"Nashville is just screaming hot right now," Rose said,
speaking to Reuters on the phone from country music's spiritual
home. "Everything's booming — it's on all the top 10 lists of
the hottest cities in the U.S."
Nashville's profile has been raised by the TV show of the same
name and country music is enjoying a revival, but Rose is
careful to draw a distinction between the poppier country
getting mainstream radio play and classic country music.
"What they are calling country now has given traditional country
a bad name. I have nothing against it, but I wish they'd call it
something else, because when I say I play country, people think
I mean songs about pick-up trucks and being down by the creek.

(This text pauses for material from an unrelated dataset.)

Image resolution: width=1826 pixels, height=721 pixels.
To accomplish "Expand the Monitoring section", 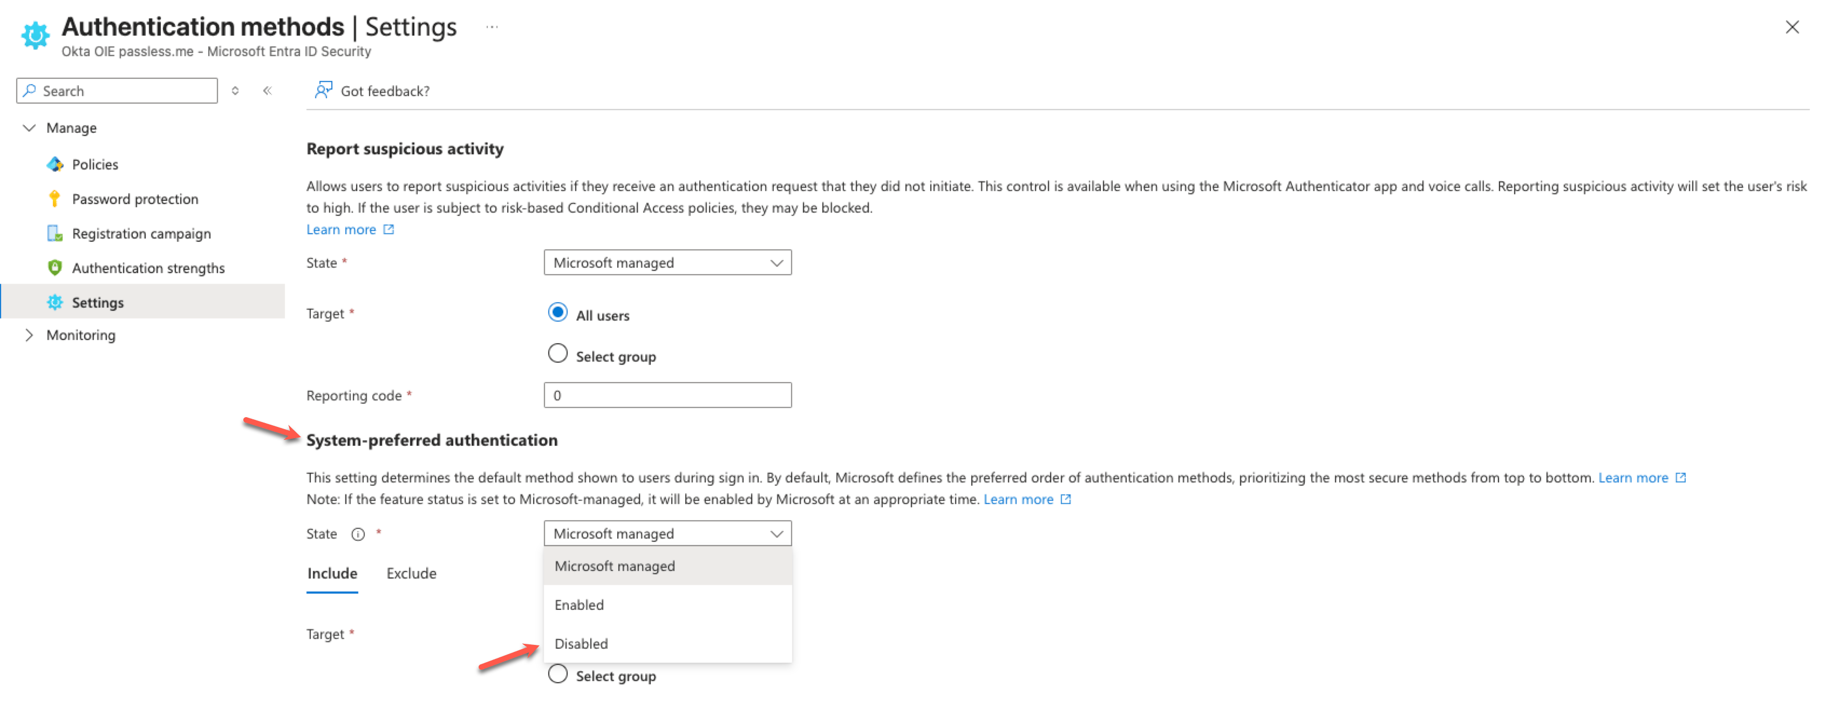I will [x=29, y=335].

But that's not what I'm singing about."
Rose's new record recreates a warm vintage country sound with
pedal steel licks from co-producer "The Legendary" Rich Gilbert,
fiddle from Buddy Spicher, who has played with Bob Dylan and
Emmylou Harris, and "slap" upright bass from rockabilly bassist
Slick Joe Fick. Frank Black of The Pixies also delivers an
atypical vocal on "Each Passing Hour".
Rose moved to Nashville in 2008, partly at the request of her
publishing company, which wanted her to write with young country
singers, but Rose found it difficult. Despite this, she felt at
home in Nashville when she saw that "songwriter" was listed as
an occupation on her bank account forms. "It was like a choir of
angel voices came around," she said, laughing.
She now plays four-hour shifts with The Silver Threads five
times a week on Nashville's historic Lower Broadway, covering
classic country tracks by the likes of Loretta Lynn, Willie
Nelson and Johnny Cash. "My voice is bullet proof," she said.

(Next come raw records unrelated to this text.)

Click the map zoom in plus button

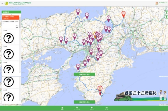[167, 21]
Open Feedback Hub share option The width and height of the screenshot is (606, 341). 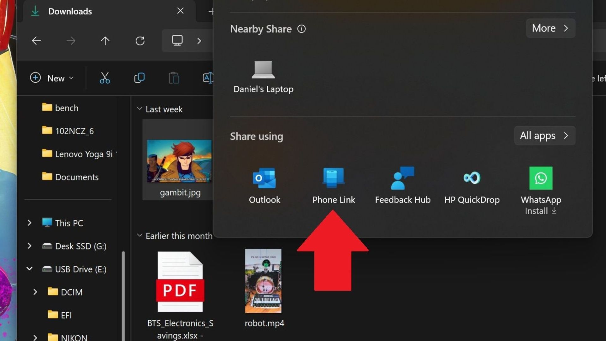[x=402, y=185]
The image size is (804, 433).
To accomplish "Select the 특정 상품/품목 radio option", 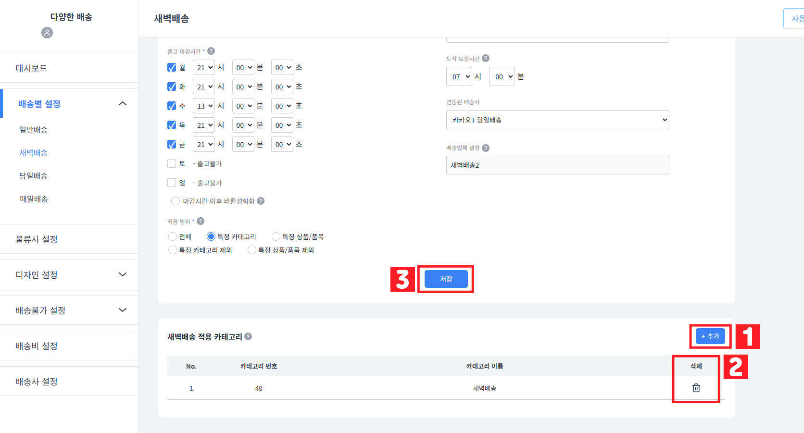I will click(276, 236).
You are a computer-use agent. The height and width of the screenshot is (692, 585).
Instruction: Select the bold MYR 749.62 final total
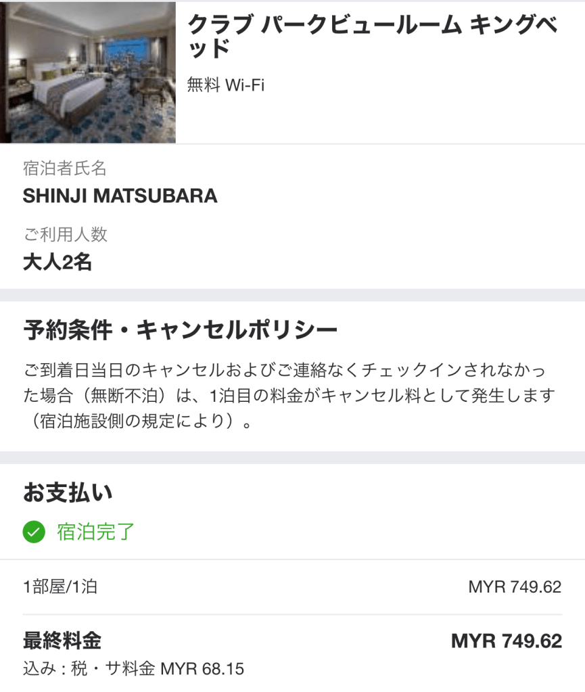point(507,641)
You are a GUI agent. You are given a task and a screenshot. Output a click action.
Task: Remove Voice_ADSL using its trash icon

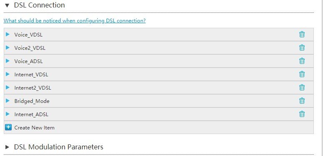[x=302, y=61]
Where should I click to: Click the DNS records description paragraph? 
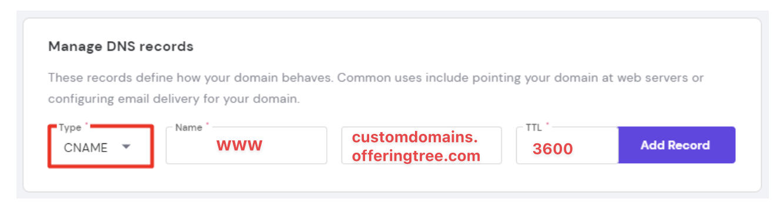point(376,88)
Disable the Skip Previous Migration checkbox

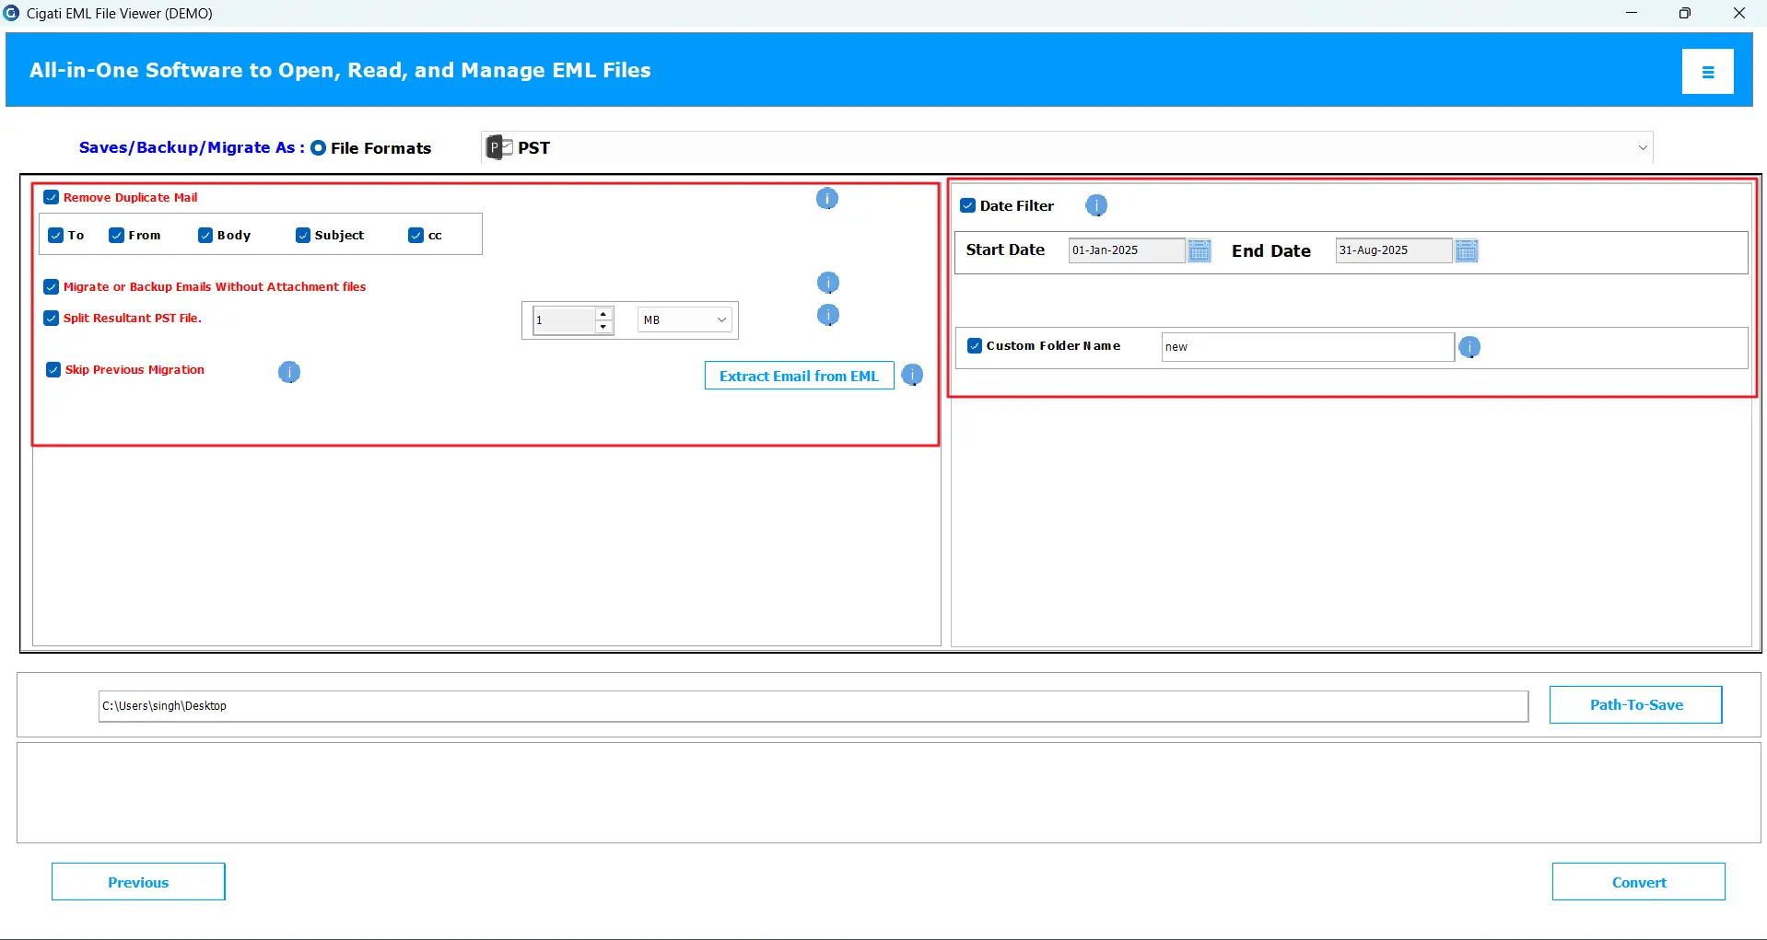pos(53,369)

Here are other comments she made:
Q: You have a Sicilian father and an Irish mother. How
has your Catholic upbringing influenced your songwriting?
A: Even if in your adult life you decide you don't
believe in God, that stuff gets in your bones. And those stories
in the Bible are so dramatic, you can draw from them.
Songwriting is about economy, so if you can use an archetype
like Judas, which says a lot with just the name, you can get a
lot of depth in your song without having to use a lot of words.
[to top of second column] |
Q: "Be Many Gone" seems more mellow than some of your
earlier, acerbic work. What changed?
A: As you get older, the picture gets bigger — especially when
people start to die. You re-assess what you think is important. In
some of my older records I was hanging on to things in an angrier
way. Now I don't really sweat the small stuff as much. Also, I want
to write a song that's classic. I want to write at least one song
that outlasts me and to do that you've got to write more
universally.
Q: The new record includes "Prove Me Wrong", a song
co-written with Boo Hewerdine, a long-time collaborator of Eddi
Reader's. How did that come about?
A: We wrote that song years ago when I was living in a 100-year-old
dairy cottage in Essex (England). I couldn't have been living in a
more English setting and we wrote a country song. Maybe the universe
knew I would be living in Nashville before I did. We wrote it as a
duet so we're trying to get some dates together for when I tour
Europe in September.
Q: You've now got your own label, The Holy Wreckords, with
Gilbert. What have you got lined up for that?
A: With my next record I just want voice, acoustic guitar and
pedal steel — I'm curious what would happen if I limit myself. Rich
and I made a record at home called "Bones", which was really simple — bare-bones versions of my old songs and some new ones. We did it
in two days and it sold really well. So I've started work on Bones 2 — More Bones!